Will Byrnes's Reviews > The Night Watchman
The Night Watchman
by

Louise Erdrich - image from Citypages
Thomas Wazhushk is the fictional representation of Erdrich’s real-life grandfather. We follow his route, from awareness of the proposal, to seeking advice from more knowledgeable tribe members, to organizing resistance, to recruiting expertise, to appearing before the Senate committee that was considering it.
Patrice (Pixie) Paranteau is 19. She works at the Turtle Mountain Jewel Bearing Plant, (a real-world place) where gems and semi-precious stones are drilled for use in military ordnance, and Bulova watches, and which Thomas guards at night. The novel’s focus alternates between Patrice’s coming of age and Thomas’s representation of the tribe. Patrice faces many challenges. As a primary supporter of her family (pop being mostly an out-of-work alcoholic who steals rather than contributes, whenever he deigns to show up), Patrice must hang onto her job at all costs. Not a simple thing, as she is reliant on others for transportation to and from work, and lacking any sort of union protection, she can be let go on a whim. Asking for days off, for example, can be a fraught thing. But family comes first, and Patrice negotiates some time to go looking for her older sister, Vera, who has gone missing in Minneapolis. Vera’s absence certainly rings bells, given the ongoing travesty of Native American women and girls who continue to go missing year after year.
She is also well aware of the relationship choices facing her. A white teacher (and boxing coach) is puppy-dog smitten with her, or at least with his idealized image of her. And a local young man, Wood Mountain, finds himself interested as well. Patrice seeks some sex-ed from a good, and experienced, friend before even considering pursuing such interests.
The desire to experience the wider world comes in for a look. Patrice wants to see more of life than is possible on the rez, but has limited possibilities. Wood Mountain, on the other hand, feels deeply wedded to the land and would be more than happy to spend the rest of his days there.

════════

Task directions: In the review of The Night Watchman, in what city has Patrice's older sister Vera gone missing?

Dataset excerpt:
════════

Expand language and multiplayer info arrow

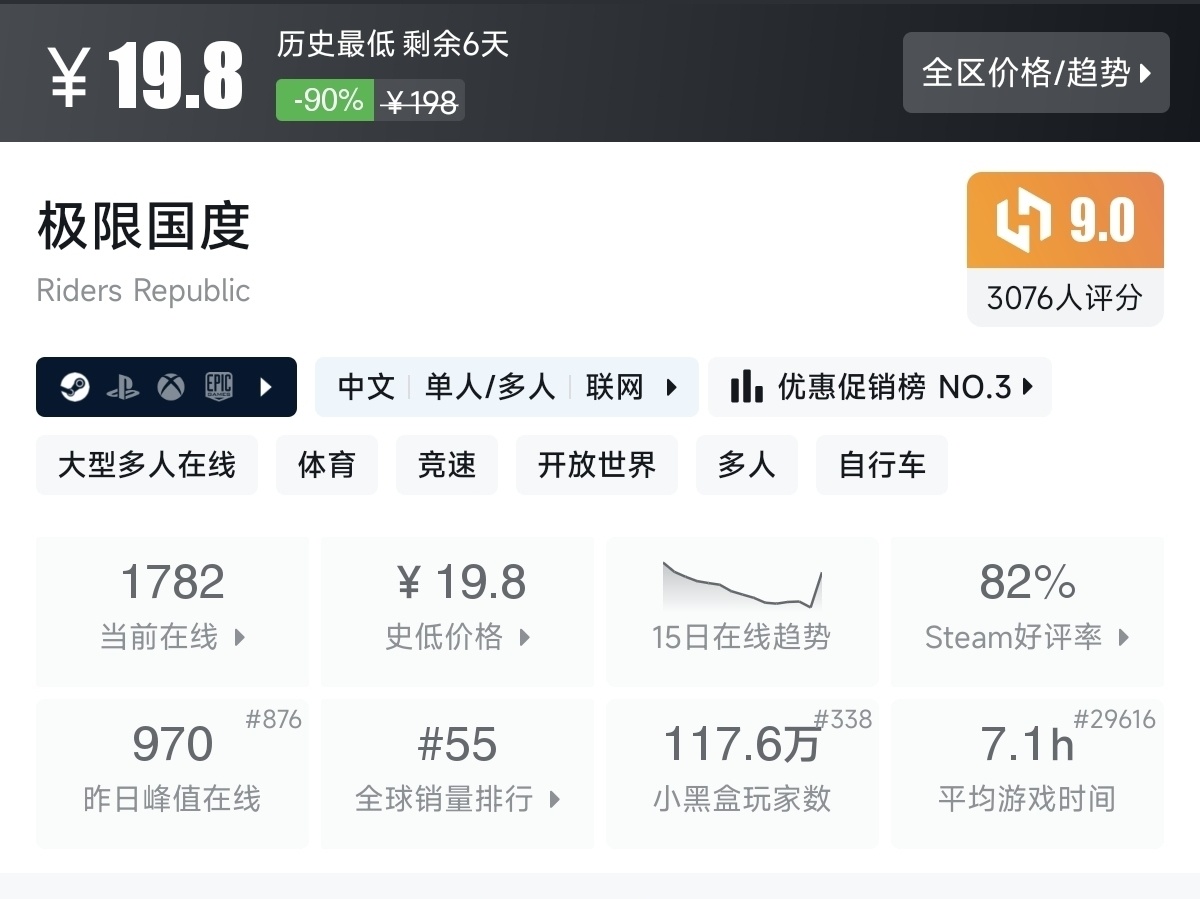[672, 387]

════════

Answer to the problem: Minneapolis